The court split 5-4 with the liberals being predictably collectivist, the conservatives being predictably individualist (their ruling on Raich aside) and Kennedy being the decider in favor of destroying our liberties.

No, that isnt hyperbole, thats jsut the truth. The most fundamental right within a society, is the right to privcate property. Without private property rights, you have no other rights that the government doesnt choose to give you. In effect all your inherent rights have been taken away and replaced with constructed rights.

Which is jsut what the collectivists want of course.

Kennedy apparently thinks this meaningless hedge makes up for it, but he's worng. All they have done today is take us yet another step down the road of revolution.

For those of you who think I'm crazy, rest assured I am not.

For those who think I am kidding, rest assured I am not.

The day government officials try and take what is mine is the day I start killing them. My property is mine, by right. It is not by grant of the state, and cannot be taken from me by the state. It is mine, and I WILL defend it to the death... and by that I mean YOUR death first you state worshiping assholes.

blackberry blogging

My power has been out for about 90 minutes, and I was a bit bored... Plus I'm just a geek and I have to play with my toys... So I thought "hey why not write a blog post from my damn blackberry?"

Its nevr just my blackberry, its always my damn, or my gods be damned blackberrym it is monikered thusly for its tendency to wake me from a sound sleep at 5:22, with my irritated girlfriend grumbling (justifiably) next to me.

I hate this damned thing, but I have to admit, it let's me work more efficiently, which IS the point of it afterall.

Anyway we had one hell of a thunderbanger round about sundown. Just happens to be the time I was drivin home from work. Had a niCe bit og chain lightning, hailan the works. And of course this bein arizona, it's all hapnin at 80 degrees.
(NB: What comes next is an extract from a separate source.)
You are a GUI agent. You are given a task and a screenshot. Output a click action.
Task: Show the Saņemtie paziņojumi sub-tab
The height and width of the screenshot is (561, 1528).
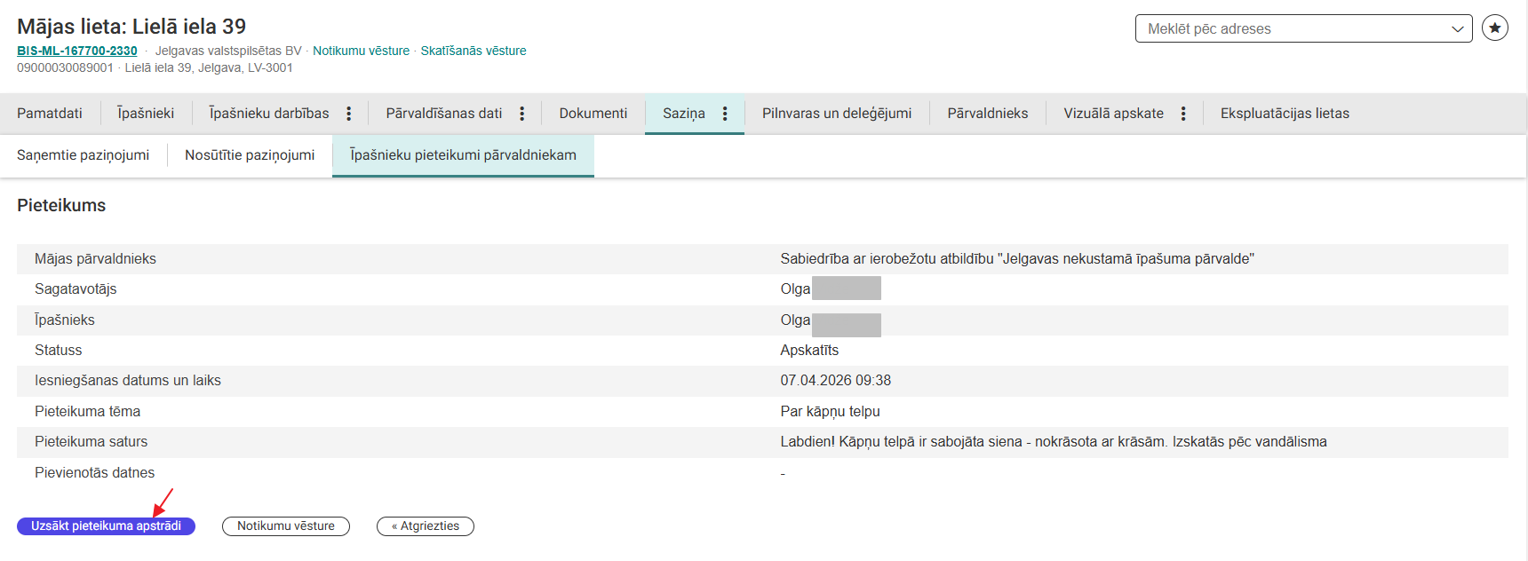pyautogui.click(x=84, y=155)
There were half a dozen downed trees or large branches and the roads were pretty well covered with tree debris. Meanwhile, the fire dept. Is goin nuts (there's a fire station 1/4 mile from my condo)...

All in all, an intersting time really.

The funniest thing though, the power didn't go down until the storm was over, and has been trying valiantly ever since to come bqck up, succeeding for a few seconds then flickering and dying. I guess they lost the wrong xformer or stub box (those big green yellow or beighe neighborhood boxes)...

Well the power just came back for a whole 5 mins, then died again... 3 mins later back on...

As I was saying, this is what happens when you lose enough overcapacity that the strain starts to take out segments. Then when the strain eases a bit, and you get a box back up, its enough for a minute, but then the load spikes again, and it fails again.

Let's just say I'm leaving my candles where I can get to them.

... And off again...

But the biggest thing that strikes me about this whole situation, is that there isn't a working electric light within sight, and yet here I am writing on the internet.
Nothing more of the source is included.